In a situation like a Demo Team tryout, this is a given. Your choice is to not compete, or to work on strengthening your tools and personal boundaries to achieve successful performance. Some people actually function better in this type of atmosphere.

But in an everyday skiing or training situation you can choose to hang or not.

I'd say ditch 'em.
post #83 of 87
Quote:
Originally Posted by mikewil
Put another way-all of us want to throw up all over ourselves. Some of us just hold it down better than others.

LOL - I LOVE this!!
I have actually been in a few situations where my only goal was to not throw up all over my shoes!!

Kind of reminds me of when I took my National Boards "clinical skills exam" this year. You need to pass in order to graduate, you've paid $900 just to be able to TAKE the exam, you've flown across the country to do it, there are videocameras and microphones in every exam room, there are two way mirrors in each room for observers to grade your technique, all of your notes are graded and even the "patients" (actors) have a sheet with which to grade your performance..... But there's no pressure... nope... just relax and act normally.............. Riiiiiiiiiiiiiiiiiight.

Gonna be sort of how I feel in the presence of all the "biggies" at Loveland:
post #84 of 87
Dr Frau...

Like when the doctor says (as preparing for doing a smear test) "just relax" ... I rolled my eyes & he had to answer "Yeah I know - STUPID comment"....

Re Gonz's theory that it is self doubt that is the problem - i think I agree with this.... I know that I was better after my instructor thumped it through my thick skull that assessing my skiing ability by comparing myself to a fairly select bunch of full cert instructors all of whom had >30years skiing experience was NOT a sensible scale .... I was bound to exist as a very small blip at the bottom of the graph they were on... NOT helpful for me...

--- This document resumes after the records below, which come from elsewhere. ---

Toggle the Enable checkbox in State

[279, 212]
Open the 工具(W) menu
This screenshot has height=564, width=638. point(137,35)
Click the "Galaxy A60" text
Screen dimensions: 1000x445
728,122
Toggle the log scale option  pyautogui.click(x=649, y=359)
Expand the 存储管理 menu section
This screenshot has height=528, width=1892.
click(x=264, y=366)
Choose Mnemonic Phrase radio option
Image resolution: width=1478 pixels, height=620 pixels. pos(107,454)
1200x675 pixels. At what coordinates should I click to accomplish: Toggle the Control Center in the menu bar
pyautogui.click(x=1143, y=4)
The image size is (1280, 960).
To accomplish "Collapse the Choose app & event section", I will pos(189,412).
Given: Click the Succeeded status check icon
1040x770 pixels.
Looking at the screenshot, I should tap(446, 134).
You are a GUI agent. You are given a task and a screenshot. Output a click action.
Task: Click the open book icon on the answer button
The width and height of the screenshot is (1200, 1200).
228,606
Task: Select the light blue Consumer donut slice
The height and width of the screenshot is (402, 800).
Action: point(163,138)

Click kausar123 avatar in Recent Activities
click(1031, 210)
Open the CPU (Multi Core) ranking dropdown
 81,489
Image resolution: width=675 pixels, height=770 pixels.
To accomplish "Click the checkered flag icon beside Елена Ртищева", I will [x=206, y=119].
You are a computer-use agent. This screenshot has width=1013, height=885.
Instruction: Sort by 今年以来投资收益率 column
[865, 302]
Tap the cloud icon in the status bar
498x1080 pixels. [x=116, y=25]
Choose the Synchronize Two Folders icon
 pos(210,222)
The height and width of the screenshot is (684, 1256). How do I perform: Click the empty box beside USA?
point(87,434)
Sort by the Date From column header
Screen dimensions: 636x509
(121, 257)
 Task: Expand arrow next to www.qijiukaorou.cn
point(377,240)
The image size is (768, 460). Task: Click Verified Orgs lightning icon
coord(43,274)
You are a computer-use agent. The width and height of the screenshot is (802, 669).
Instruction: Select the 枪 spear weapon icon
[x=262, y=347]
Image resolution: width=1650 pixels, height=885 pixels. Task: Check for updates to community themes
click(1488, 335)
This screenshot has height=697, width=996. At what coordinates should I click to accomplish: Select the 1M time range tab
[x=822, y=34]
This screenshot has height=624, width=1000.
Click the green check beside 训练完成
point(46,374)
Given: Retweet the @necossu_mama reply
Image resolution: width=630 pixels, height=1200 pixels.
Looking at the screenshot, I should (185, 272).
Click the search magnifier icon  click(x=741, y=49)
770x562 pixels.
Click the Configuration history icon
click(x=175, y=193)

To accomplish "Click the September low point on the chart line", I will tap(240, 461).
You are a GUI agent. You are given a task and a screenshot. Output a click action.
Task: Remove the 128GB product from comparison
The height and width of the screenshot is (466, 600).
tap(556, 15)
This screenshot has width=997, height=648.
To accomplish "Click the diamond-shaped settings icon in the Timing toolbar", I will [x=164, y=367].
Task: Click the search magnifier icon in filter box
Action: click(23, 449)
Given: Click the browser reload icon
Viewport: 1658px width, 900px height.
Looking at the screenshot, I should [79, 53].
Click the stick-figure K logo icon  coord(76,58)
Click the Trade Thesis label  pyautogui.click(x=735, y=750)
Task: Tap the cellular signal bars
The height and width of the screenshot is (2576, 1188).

Another phenomenon I find is whether I "trust" that instuctor.... if I do they can demand "stay on my tails" & I am pretty committed to simply that & will ski so much better.... if I think the instructor is an egotistical show-off I am likely to go "yeah sure" & simply putter down the hill as & how I see fit
post #85 of 87
Thread Starter 

Schadenfreude

Vera.....I think you are onto something. It does seem that some people take pleasure in the travails of others.....kind of a Zero Sum game, where if you are good, it diminishes my stature. So, some of us look for flaws in others as a way to bolster our self-image.

I think I instinctively sense this with some fellow skiers, and as you said, I tend to avoid them.

Last year I completed both parts of my Level 3, and at both exams, I tried to enhance group dymanics by trying to encourage my groups ,saying "This is not a competition, we can all pass. We have a better chance of passing if we work well together". It was interesting that at the skiing exam, only 1 person agreed with that, she and I worked together, giving feedback, suggestions etc... We were the only 2 in our group of 8 that passed.
post #86 of 87
There are three things that can happen:

1) Your skiing sucks
2) Nothing
3) You improve

Your skiing sucks because of performance anxiety -- you lack certainty.

Nothing, because you can ignore the audience -- you have certainty.

You improve, because you learn by watching, then doing -- you are learning.

It fits -- "I don't want knowledge! I want certainty!" (D. Bowie from "Earthling".)

post #87 of 87
You know it just hit me, I like to ski in the trees more than anywhere else.

Why?

One reason might be 'cause it's so hard to be concerned about how I am skiing, or how anyone else is skiing.

First, if the trees are tight, you can't see far, and certainly can't tell if the skiing is "good" or not. Well, one can draw opinions based on how long it take someone to get through a section. I do try to keep up!

Then too, If attention slips, WHACK! There are consequences!